# v21.3 Data Preparation - Triplet Dataset with Hard Negatives

This notebook creates the training dataset from filtered synonym pairs.

## Features

1. **Hard Negative Mining**: Balanced difficulty sampling (Easy/Medium/Hard)
2. **Triplet Format**: (anchor, positive, negative) for contrastive learning
3. **HuggingFace Dataset**: Save in standard format for training

## Hard Negative Strategy

| Difficulty | Similarity Range | Ratio |
|------------|------------------|-------|
| Easy | 0.3 - 0.5 | 33% |
| Medium | 0.5 - 0.7 | 33% |
| Hard | 0.7 - 0.9 | 33% |

In [1]:
import sys
from pathlib import Path

def find_project_root():
    current = Path.cwd()
    for parent in [current] + list(current.parents):
        if (parent / "pyproject.toml").exists() or (parent / "src").exists():
            return parent
    return Path.cwd().parent.parent

PROJECT_ROOT = find_project_root()
sys.path.insert(0, str(PROJECT_ROOT))

import json
import random
import numpy as np
from collections import defaultdict, Counter
from typing import Dict, List, Tuple
from dataclasses import dataclass
from tqdm.auto import tqdm
import warnings
warnings.filterwarnings("ignore")

# Set random seed for reproducibility
SEED = 42
random.seed(SEED)
np.random.seed(SEED)

print(f"Project root: {PROJECT_ROOT}")

Project root: /home/west/Documents/cursor-workspace/opensearch-neural-pre-train


In [2]:
# Configuration
@dataclass
class DataConfig:
    """Configuration for data preparation."""
    # Hard negative difficulty ranges (cosine similarity)
    easy_range: Tuple[float, float] = (0.3, 0.5)
    medium_range: Tuple[float, float] = (0.5, 0.7)
    hard_range: Tuple[float, float] = (0.7, 0.9)
    
    # Sampling ratios
    easy_ratio: float = 0.33
    medium_ratio: float = 0.33
    hard_ratio: float = 0.34
    
    # Number of negatives per anchor
    negatives_per_anchor: int = 5
    
    # Dataset split
    train_ratio: float = 0.9
    val_ratio: float = 0.1
    
    # Batch size for embedding computation
    batch_size: int = 128
    
config = DataConfig()
print(f"Data Configuration:")
print(f"  Easy range: {config.easy_range}")
print(f"  Medium range: {config.medium_range}")
print(f"  Hard range: {config.hard_range}")
print(f"  Negatives per anchor: {config.negatives_per_anchor}")

Data Configuration:
  Easy range: (0.3, 0.5)
  Medium range: (0.5, 0.7)
  Hard range: (0.7, 0.9)
  Negatives per anchor: 5


In [3]:
# Paths
DATA_DIR = PROJECT_ROOT / "dataset" / "v21.3_filtered_enhanced"
OUTPUT_DIR = DATA_DIR

print(f"Data directory: {DATA_DIR}")
print(f"Output directory: {OUTPUT_DIR}")

Data directory: /home/west/Documents/cursor-workspace/opensearch-neural-pre-train/dataset/v21.3_filtered_enhanced
Output directory: /home/west/Documents/cursor-workspace/opensearch-neural-pre-train/dataset/v21.3_filtered_enhanced


## 1. Load Filtered Synonym Pairs

In [4]:
# Load filtered synonym pairs from 01_noise_filtering.ipynb
filtered_pairs_path = DATA_DIR / "filtered_synonym_pairs.jsonl"

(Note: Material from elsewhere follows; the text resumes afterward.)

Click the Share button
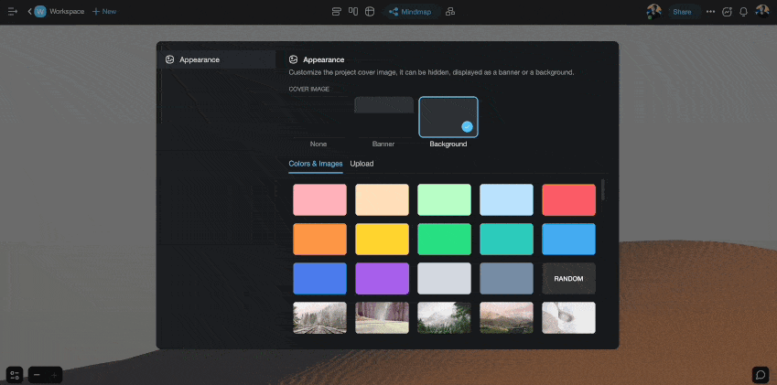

if not filtered_pairs_path.exists():
    raise FileNotFoundError(
        f"Filtered pairs file not found: {filtered_pairs_path}\n"
        "Please run 01_noise_filtering.ipynb first."
    )

synonym_pairs = []
with open(filtered_pairs_path, "r", encoding="utf-8") as f:
    for line in f:
        if line.strip():
            synonym_pairs.append(json.loads(line.strip()))

print(f"Loaded {len(synonym_pairs):,} filtered synonym pairs")

if len(synonym_pairs) == 0:
    raise ValueError(
        "filtered_synonym_pairs.jsonl is empty!\n"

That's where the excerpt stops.